*WHAT IS BEING ASKED:* Go through the entries below and collect each line with the string "computer" in it.

(GIVEN DATA Opens)

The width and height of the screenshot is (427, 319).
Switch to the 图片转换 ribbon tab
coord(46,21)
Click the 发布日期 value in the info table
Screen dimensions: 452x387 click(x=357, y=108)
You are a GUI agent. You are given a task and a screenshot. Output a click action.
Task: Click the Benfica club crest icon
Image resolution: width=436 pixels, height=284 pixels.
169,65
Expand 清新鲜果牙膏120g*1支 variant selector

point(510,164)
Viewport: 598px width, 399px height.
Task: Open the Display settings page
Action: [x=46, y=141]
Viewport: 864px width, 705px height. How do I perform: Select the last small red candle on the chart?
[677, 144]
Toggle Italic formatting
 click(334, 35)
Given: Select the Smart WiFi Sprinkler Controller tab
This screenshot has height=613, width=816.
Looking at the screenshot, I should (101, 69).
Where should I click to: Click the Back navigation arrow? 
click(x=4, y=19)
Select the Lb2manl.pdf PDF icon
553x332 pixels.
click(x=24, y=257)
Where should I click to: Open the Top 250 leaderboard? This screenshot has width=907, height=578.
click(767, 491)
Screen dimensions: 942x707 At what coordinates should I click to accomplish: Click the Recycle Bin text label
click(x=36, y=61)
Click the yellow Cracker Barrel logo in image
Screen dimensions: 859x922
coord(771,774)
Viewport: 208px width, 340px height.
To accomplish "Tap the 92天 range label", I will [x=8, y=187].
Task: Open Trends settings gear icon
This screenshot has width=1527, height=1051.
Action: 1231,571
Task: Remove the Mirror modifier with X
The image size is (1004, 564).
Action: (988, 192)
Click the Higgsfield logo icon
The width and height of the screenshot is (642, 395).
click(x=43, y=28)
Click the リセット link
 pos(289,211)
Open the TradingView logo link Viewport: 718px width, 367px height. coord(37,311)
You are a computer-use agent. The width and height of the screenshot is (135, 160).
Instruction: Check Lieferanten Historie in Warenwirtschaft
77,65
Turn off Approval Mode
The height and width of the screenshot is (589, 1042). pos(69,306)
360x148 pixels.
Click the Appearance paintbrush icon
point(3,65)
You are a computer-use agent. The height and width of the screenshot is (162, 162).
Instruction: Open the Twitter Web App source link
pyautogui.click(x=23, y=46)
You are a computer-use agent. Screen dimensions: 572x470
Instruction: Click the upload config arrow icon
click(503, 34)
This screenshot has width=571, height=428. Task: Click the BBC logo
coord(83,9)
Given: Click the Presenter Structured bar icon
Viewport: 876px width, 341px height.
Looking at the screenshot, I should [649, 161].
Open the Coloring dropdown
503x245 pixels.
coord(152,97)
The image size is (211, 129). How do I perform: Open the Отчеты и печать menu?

(GIVEN DATA Closes)

*SOLUTION TO THIS PROBLEM:*
You are a computer-use agent. The width and height of the screenshot is (135, 160).
You are a computer-use agent. The height and width of the screenshot is (162, 162).
You are a computer-use agent. Screen dimensions: 572x470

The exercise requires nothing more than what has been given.